Terra Phantasma : The Photographs of Ray Carofano

An Essay written by Carol McCusker, Associate Curator of Photography at TheMuseum of Photographic Arts, San Diego, CA

terra phantasma : the photographs of ray carofano

 

In the decaying American landscape, there are things that set off my sense of the sinister and ‘awe-full’ ... like the buzz of a defective neon sign, the black framework of high tension wires or the El, the unidentifiable mutterings of the natural and manmade world ... These are strange enchantments and modern horrors in comparison to which the darkness of Gothic castles and haunted woods are light.

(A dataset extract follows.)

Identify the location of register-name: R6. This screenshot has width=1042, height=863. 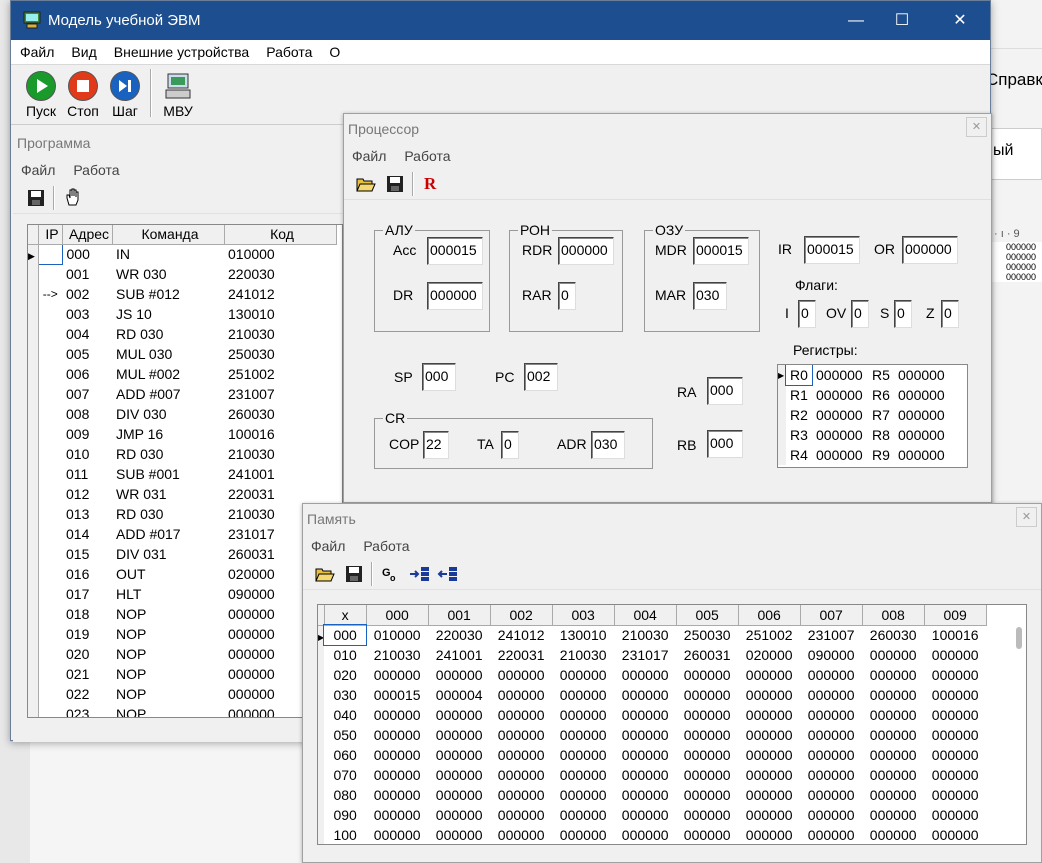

––Fritz Leiber, paraphrased from Night’s Black Agents

Ray Carofano makes hauntingly beautiful photographs. Like Leiber, he presents us with a world he finds as much poetic as ‘awe-full’. It is grounded in the grand and familiar––ancient trees, graceful tunnels, ominous wires––without lending familiarity. The light within his images appears to come from no apparent source; rather, it comes from the photographer himself. Indeed, Carofano treats his subjects so that they exude a life all their own that only his brand of darkroom alchemy can bring forth. He explains that “photography starts with the eyes, but my work is not just about seeing.”

It is also about the language–less realm of emotion and memory, of long childhood days spent in the woods of rural Connecticut where he grew up, and escaped, like a post-war Huck Finn, into the land of his imagination. “Today, sometimes when I’m working in a wooded area,” he says, “I relive that experience, and when looking through the viewfinder, I try to isolate things to get that feeling of a strange and mysterious landscape ... which allows the viewer to sense what I felt.”

            In Carofano’s photography is a sense of deep time, of history, erosion, decay, passage and renewal. He takes these abstract ideas and literally allows them to abstract the things he is drawn to. The edges of his world blur, creating images at once literal and metaphoric, apocalyptic and expectant. They are transcendent, reconciling the forces of nature with man’s optimistic attempt at permanence; within each a recurring cycle of cultural death and exultant rebirth.